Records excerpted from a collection
= Beginning of Section =
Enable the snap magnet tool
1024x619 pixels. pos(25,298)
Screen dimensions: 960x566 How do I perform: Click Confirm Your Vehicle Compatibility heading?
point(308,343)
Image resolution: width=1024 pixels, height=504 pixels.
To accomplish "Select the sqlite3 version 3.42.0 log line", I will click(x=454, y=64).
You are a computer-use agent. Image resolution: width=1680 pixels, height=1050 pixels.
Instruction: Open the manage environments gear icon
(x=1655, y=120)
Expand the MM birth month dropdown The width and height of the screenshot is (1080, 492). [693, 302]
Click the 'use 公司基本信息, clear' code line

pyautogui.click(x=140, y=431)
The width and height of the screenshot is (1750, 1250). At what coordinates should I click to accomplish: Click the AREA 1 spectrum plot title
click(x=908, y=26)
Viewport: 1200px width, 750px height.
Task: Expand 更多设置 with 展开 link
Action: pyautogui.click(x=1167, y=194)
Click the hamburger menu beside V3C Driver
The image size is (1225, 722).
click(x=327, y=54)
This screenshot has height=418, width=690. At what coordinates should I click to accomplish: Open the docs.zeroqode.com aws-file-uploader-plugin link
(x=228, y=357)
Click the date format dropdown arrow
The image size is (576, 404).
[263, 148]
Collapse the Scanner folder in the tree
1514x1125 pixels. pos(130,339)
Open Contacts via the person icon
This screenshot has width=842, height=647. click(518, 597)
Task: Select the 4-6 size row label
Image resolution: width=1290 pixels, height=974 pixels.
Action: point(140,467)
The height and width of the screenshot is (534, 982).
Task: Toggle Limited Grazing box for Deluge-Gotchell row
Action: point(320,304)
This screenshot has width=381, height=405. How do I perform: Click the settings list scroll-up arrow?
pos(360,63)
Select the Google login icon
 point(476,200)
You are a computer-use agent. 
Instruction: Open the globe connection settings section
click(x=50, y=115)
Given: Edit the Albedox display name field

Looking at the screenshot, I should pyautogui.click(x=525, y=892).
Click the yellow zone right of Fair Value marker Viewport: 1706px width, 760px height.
= End of Section =
■ **WORK ORDER**:
In full and word for word, repeat the records.

■ **TASK RESPONSE**:
Enable the snap magnet tool
1024x619 pixels. pos(25,298)
Screen dimensions: 960x566 How do I perform: Click Confirm Your Vehicle Compatibility heading?
point(308,343)
Image resolution: width=1024 pixels, height=504 pixels.
To accomplish "Select the sqlite3 version 3.42.0 log line", I will click(x=454, y=64).
You are a computer-use agent. Image resolution: width=1680 pixels, height=1050 pixels.
Instruction: Open the manage environments gear icon
(x=1655, y=120)
Expand the MM birth month dropdown The width and height of the screenshot is (1080, 492). [693, 302]
Click the 'use 公司基本信息, clear' code line

pyautogui.click(x=140, y=431)
The width and height of the screenshot is (1750, 1250). At what coordinates should I click to accomplish: Click the AREA 1 spectrum plot title
click(x=908, y=26)
Viewport: 1200px width, 750px height.
Task: Expand 更多设置 with 展开 link
Action: pyautogui.click(x=1167, y=194)
Click the hamburger menu beside V3C Driver
The image size is (1225, 722).
click(x=327, y=54)
This screenshot has height=418, width=690. At what coordinates should I click to accomplish: Open the docs.zeroqode.com aws-file-uploader-plugin link
(x=228, y=357)
Click the date format dropdown arrow
The image size is (576, 404).
[263, 148]
Collapse the Scanner folder in the tree
1514x1125 pixels. pos(130,339)
Open Contacts via the person icon
This screenshot has width=842, height=647. click(518, 597)
Task: Select the 4-6 size row label
Image resolution: width=1290 pixels, height=974 pixels.
Action: point(140,467)
The height and width of the screenshot is (534, 982).
Task: Toggle Limited Grazing box for Deluge-Gotchell row
Action: point(320,304)
This screenshot has width=381, height=405. How do I perform: Click the settings list scroll-up arrow?
pos(360,63)
Select the Google login icon
 point(476,200)
You are a computer-use agent. 
Instruction: Open the globe connection settings section
click(x=50, y=115)
Given: Edit the Albedox display name field

Looking at the screenshot, I should pyautogui.click(x=525, y=892).
Click the yellow zone right of Fair Value marker Viewport: 1706px width, 760px height.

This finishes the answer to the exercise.